§ WHAT THIS TASK INVOLVES
Only lines with the string "computer" should be returned from the data below.

§ LISTED RECORDS

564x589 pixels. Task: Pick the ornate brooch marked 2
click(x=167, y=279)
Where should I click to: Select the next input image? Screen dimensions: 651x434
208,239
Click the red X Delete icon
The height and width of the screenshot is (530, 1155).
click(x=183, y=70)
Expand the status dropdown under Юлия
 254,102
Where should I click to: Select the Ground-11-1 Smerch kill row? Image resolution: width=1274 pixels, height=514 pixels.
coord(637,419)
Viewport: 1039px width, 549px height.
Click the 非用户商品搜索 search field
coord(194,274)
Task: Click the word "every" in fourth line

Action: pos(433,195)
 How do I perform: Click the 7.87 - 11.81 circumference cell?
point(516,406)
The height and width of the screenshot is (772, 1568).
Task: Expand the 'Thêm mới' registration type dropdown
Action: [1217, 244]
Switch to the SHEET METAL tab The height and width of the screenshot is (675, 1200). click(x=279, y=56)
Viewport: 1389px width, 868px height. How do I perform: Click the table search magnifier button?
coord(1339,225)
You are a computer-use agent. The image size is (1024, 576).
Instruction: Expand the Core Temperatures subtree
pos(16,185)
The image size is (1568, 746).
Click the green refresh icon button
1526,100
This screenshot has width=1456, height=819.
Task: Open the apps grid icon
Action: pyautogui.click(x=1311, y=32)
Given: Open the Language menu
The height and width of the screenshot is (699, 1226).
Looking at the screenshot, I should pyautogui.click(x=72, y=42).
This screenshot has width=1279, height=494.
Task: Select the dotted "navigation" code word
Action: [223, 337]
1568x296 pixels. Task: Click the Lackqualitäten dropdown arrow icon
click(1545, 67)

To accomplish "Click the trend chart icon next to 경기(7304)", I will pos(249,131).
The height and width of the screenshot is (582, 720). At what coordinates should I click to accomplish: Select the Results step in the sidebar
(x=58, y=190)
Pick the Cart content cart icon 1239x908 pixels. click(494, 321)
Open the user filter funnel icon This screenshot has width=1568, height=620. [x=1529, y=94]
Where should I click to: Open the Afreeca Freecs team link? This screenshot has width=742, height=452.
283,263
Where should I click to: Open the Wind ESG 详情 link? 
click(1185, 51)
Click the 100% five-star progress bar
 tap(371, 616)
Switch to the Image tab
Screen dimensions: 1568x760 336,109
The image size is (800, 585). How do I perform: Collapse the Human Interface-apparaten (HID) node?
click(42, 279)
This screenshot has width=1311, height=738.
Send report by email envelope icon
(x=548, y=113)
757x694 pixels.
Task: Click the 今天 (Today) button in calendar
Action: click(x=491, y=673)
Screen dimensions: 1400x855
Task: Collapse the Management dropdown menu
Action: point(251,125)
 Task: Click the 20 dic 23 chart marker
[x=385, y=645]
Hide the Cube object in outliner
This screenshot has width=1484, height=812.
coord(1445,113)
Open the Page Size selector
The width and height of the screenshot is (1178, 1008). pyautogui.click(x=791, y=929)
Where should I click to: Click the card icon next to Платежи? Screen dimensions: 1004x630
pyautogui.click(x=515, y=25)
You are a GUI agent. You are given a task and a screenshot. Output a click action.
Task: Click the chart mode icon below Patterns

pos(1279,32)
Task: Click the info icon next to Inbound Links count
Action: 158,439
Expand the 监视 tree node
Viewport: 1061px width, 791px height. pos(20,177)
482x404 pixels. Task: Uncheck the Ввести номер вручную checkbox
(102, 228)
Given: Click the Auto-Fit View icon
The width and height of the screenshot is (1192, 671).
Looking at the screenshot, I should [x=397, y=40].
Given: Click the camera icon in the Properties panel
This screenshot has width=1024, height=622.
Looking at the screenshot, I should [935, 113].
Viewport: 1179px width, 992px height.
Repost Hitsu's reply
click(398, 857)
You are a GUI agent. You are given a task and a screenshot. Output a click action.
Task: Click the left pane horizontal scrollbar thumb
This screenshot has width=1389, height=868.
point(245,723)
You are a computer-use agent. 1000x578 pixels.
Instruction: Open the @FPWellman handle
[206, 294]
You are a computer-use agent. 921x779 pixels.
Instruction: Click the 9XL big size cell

§ RESPONSE FOR THIS EXERCISE
You are a computer-use agent. The image size is (1024, 576).
You are a computer-use agent. 1000x578 pixels.
You are a computer-use agent. 921x779 pixels.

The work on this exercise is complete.